Griffiths was born in Minneapolis, Minnesota. Hired at National Geographic in 1978, she was one of the first female photographers for the magazine. She is a fellow of the International League of Conservation Photographers (ILCP). She was one of the founders of Ripple Effect Images, a collective dedicated to providing storytelling resources to groups who wish to improve the lives of women worldwide.

Griffiths, a mother of two, would take her kids on worldwide assignments, one of her children visited 13 countries in utero. In 2008 she authored a book on the experiences that included such details as using diapers for packing her camera lenses. Griffiths teaches photography classes and workshops and was a visiting professor of photography at Ohio University.

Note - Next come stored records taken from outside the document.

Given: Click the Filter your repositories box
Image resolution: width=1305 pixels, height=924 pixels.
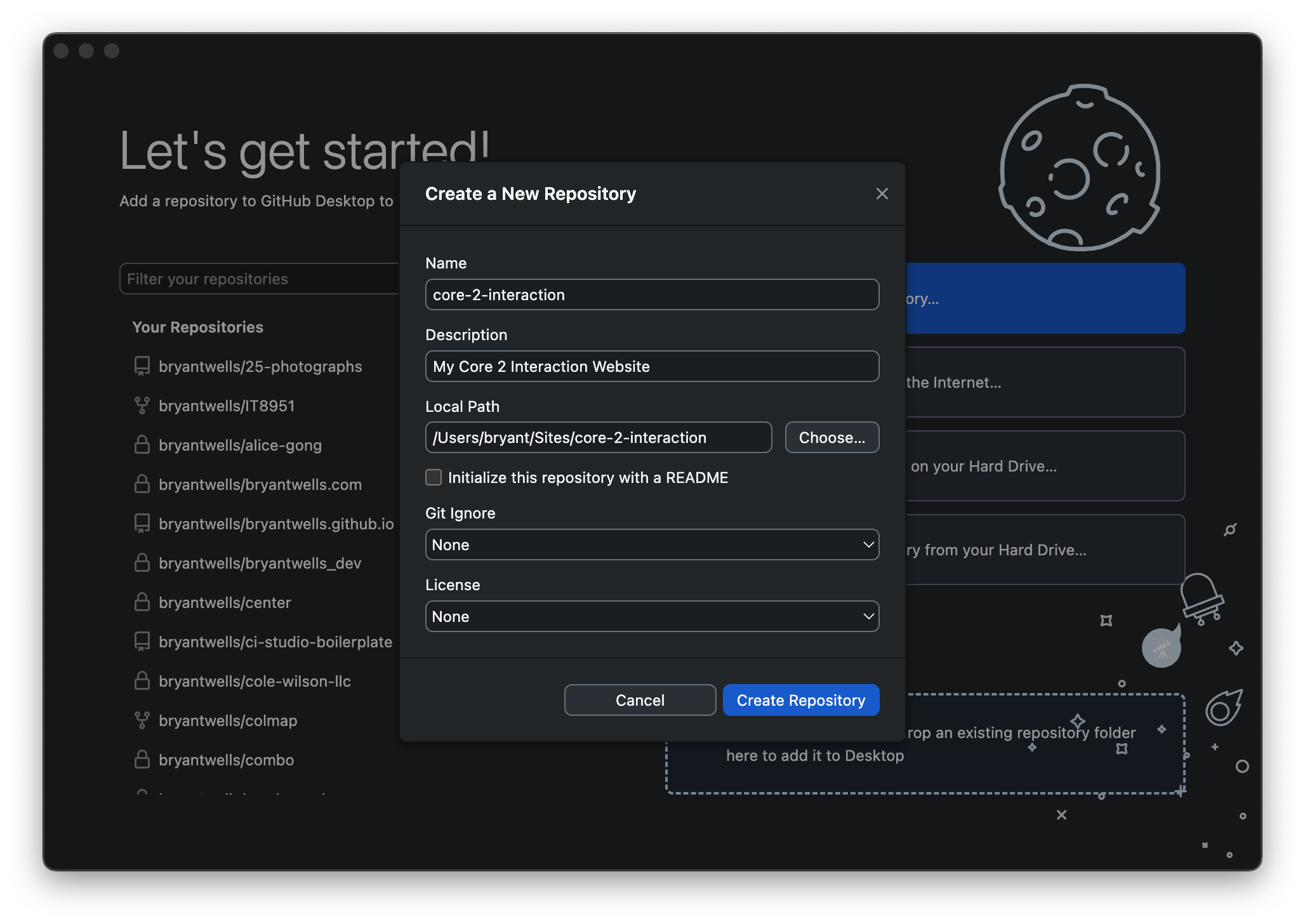Looking at the screenshot, I should click(x=259, y=279).
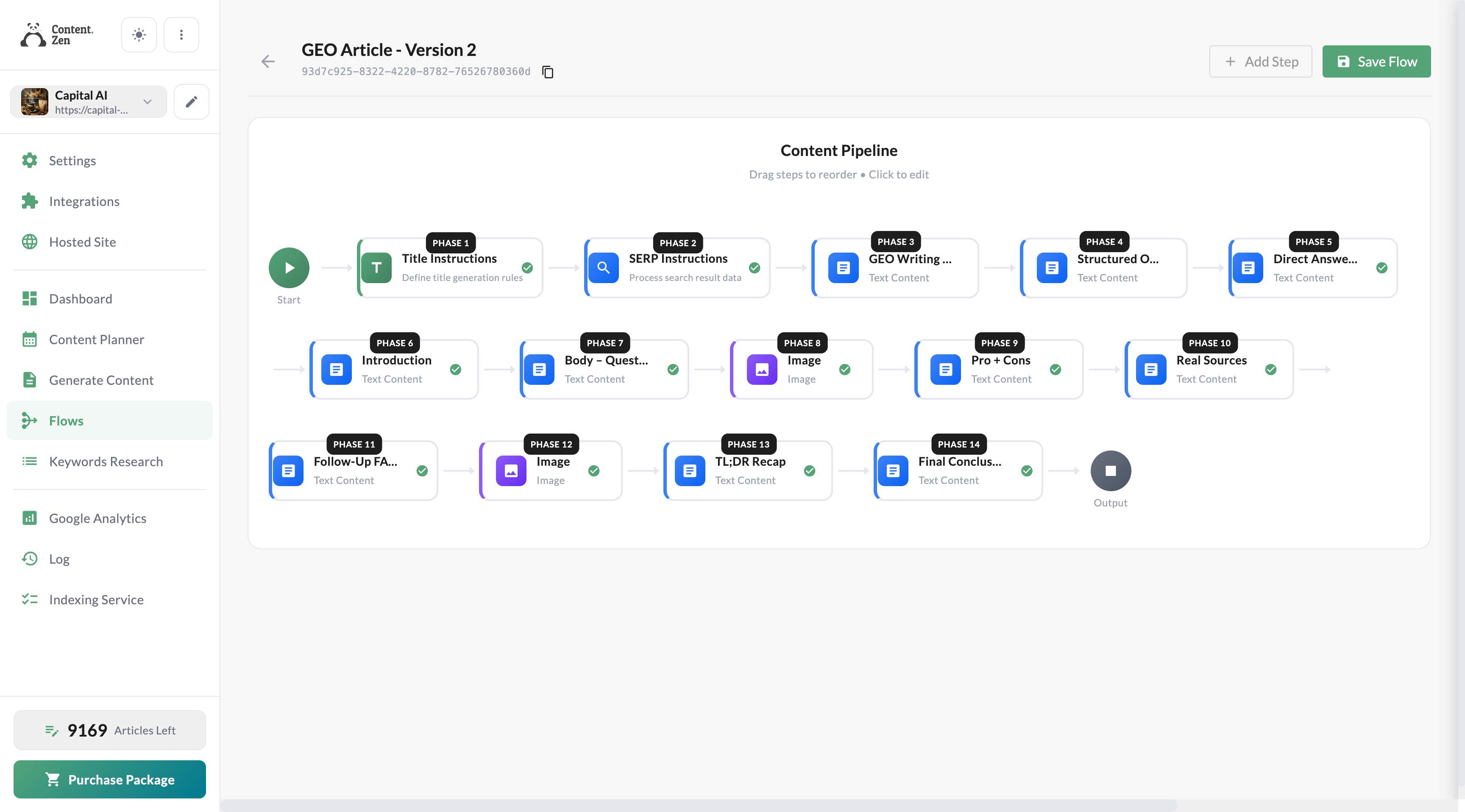Open the Content Planner calendar icon
This screenshot has height=812, width=1465.
(30, 339)
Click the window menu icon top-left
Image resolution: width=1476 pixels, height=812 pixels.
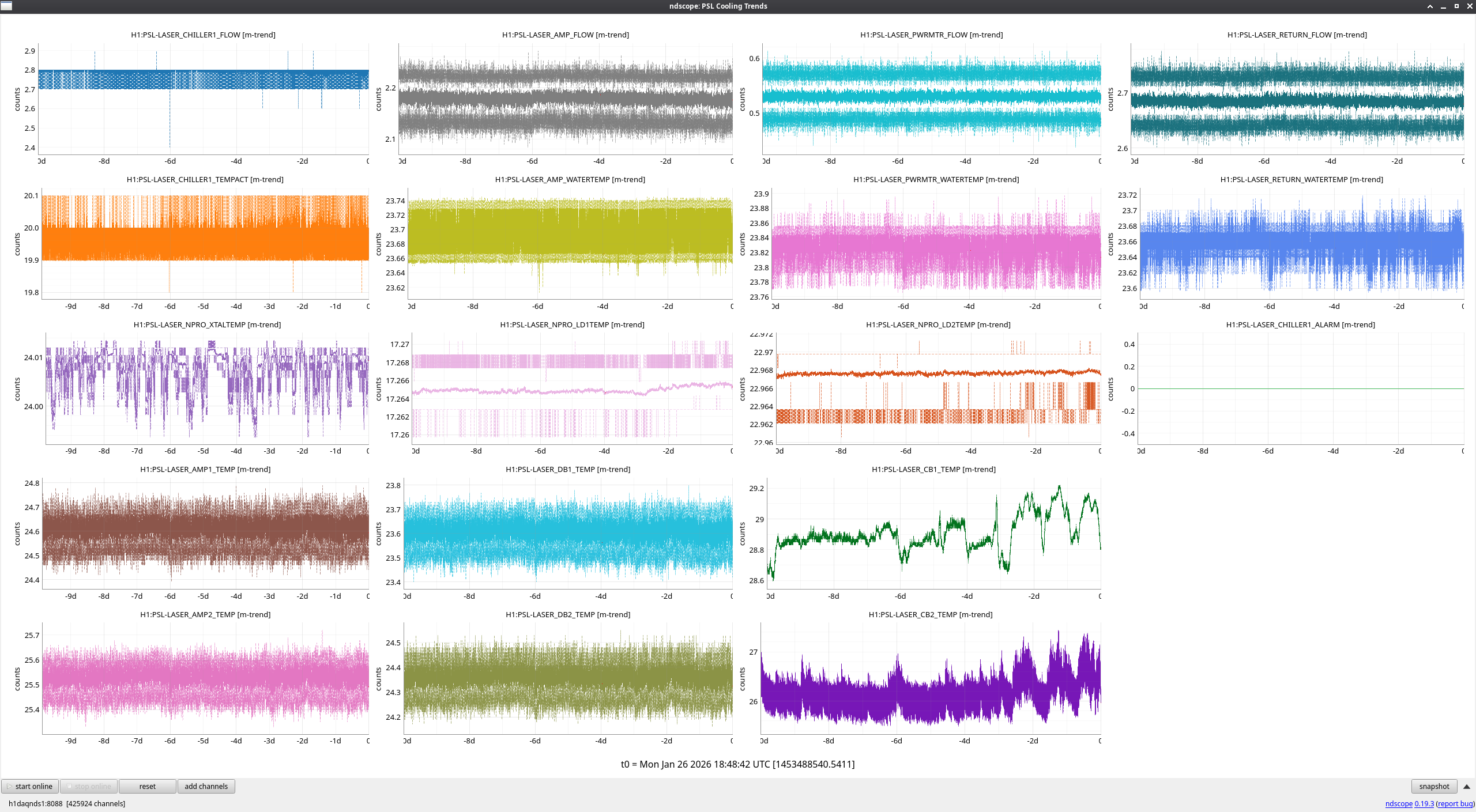[6, 6]
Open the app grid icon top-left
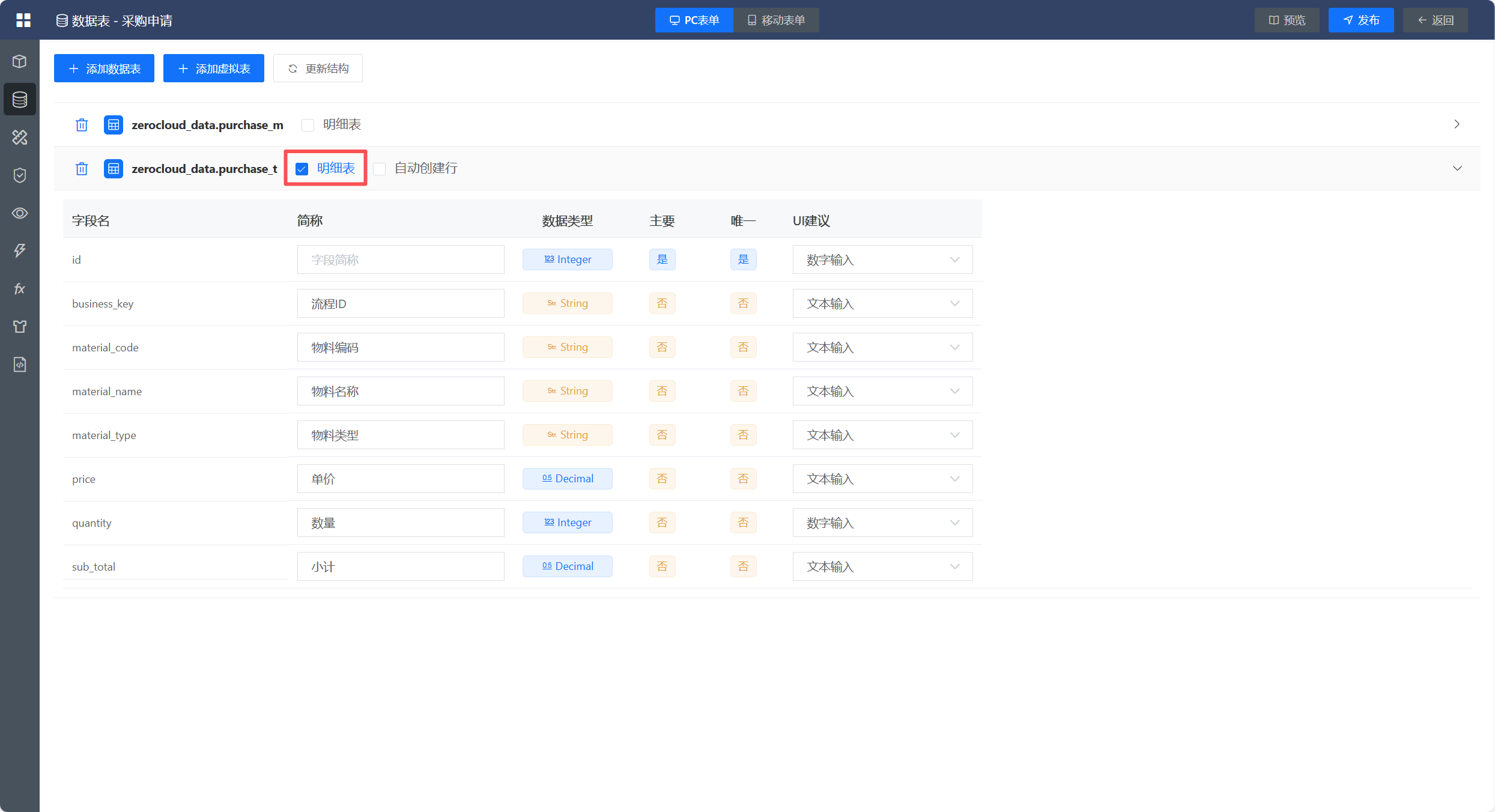 coord(23,20)
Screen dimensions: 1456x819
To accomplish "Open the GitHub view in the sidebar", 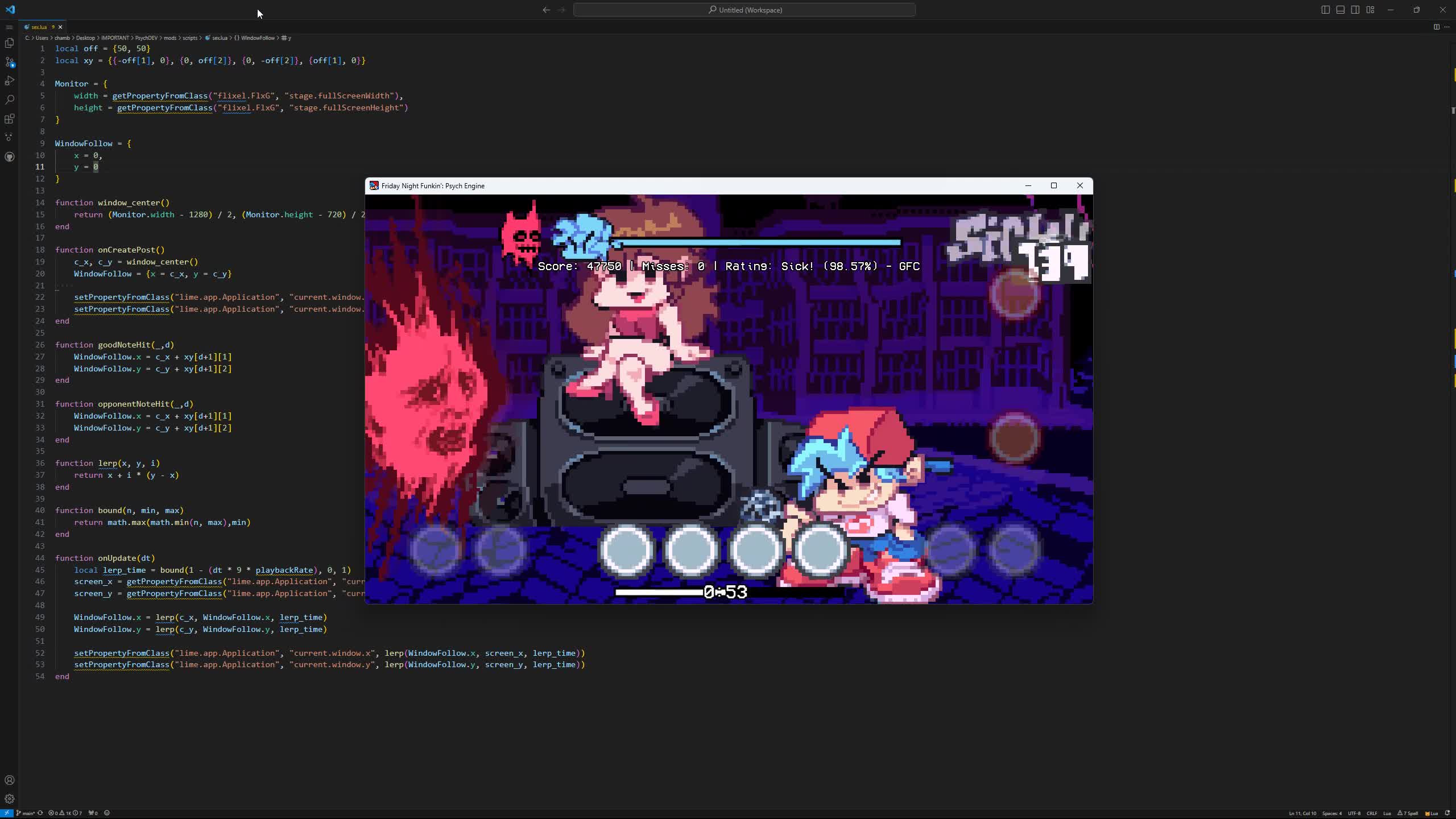I will point(10,157).
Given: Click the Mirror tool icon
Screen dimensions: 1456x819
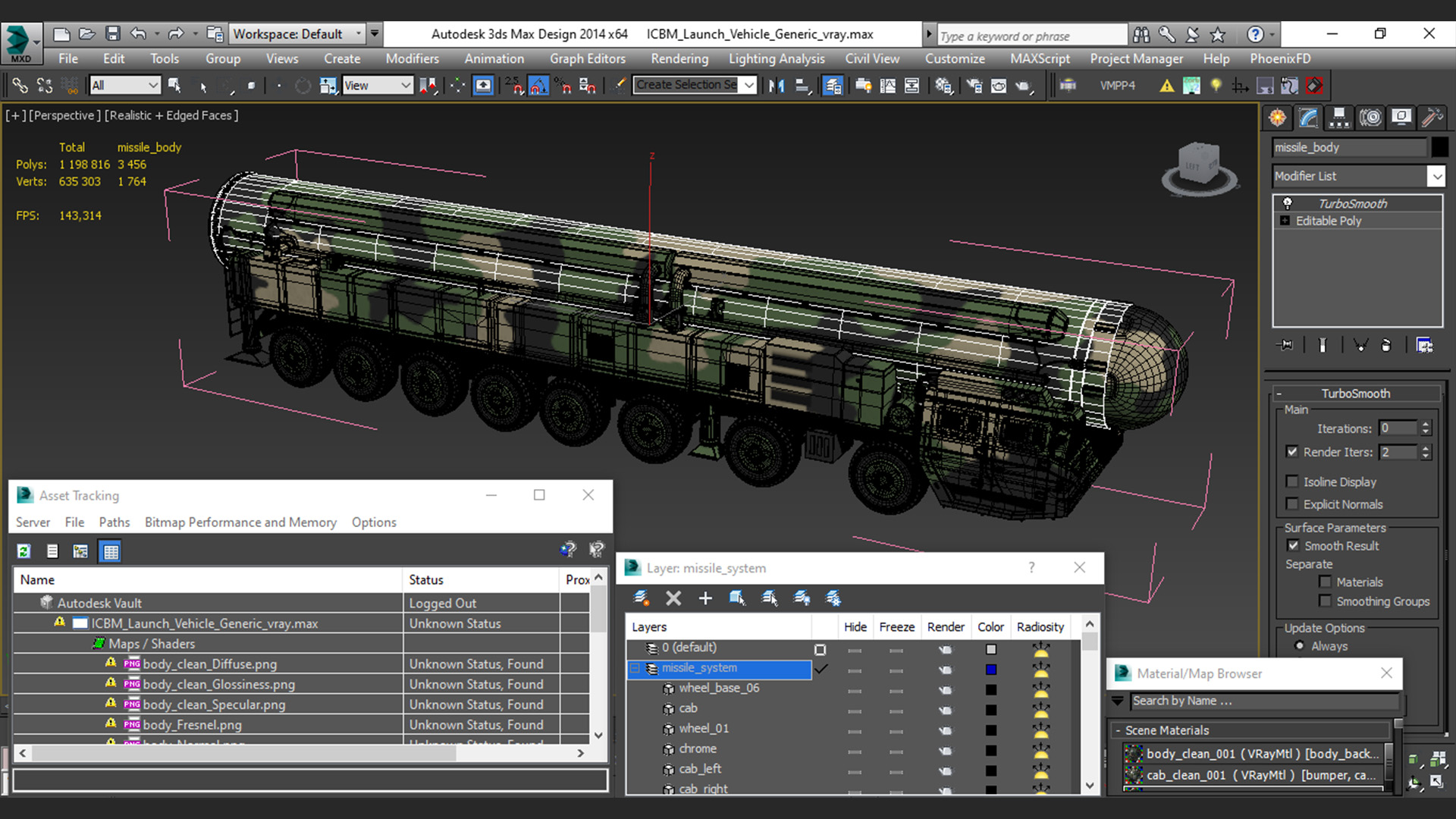Looking at the screenshot, I should (x=777, y=86).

She lives in Reston, Virginia, she has two kids, Lily and Charlie, and three grandkids.
She is no longer married to her former husband Don Belt.

==Education==
Griffiths graduated with a bachelor's degree in photojournalism from the University of Minnesota.

==Awards==
Griffiths has received awards from the National Press Photographers Association, the Associated Press, the National Organization of Women, The University of Minnesota and the White House News Photographers Association. She was named one of the "Best of the Best Speakers" by the World Presidents' Association.

==Books==
Griffiths' collaboration with Barbara Kingsolver produced a book called Last Stand: America's Virgin Lands, in 2002. Publishers Weekly, while critical of Griffiths' infrared photography, applauded the book for "capturing the essence of America the way we imagine it used to be," and continued saying "the book offers quiet evidence that there is still something better than a world where "children's adventures and glimpses of fox dwell only in books."

In 2008, she published her photo memoir, A Camera, Two Kids and a Camel, which described her life as a traveling mother with her two children. Publishers Weekly called the book, "charming and wise."

In October 2010 she edited National Geographics archive under the theme of beauty, to create the book, Simply Beautiful Photographs.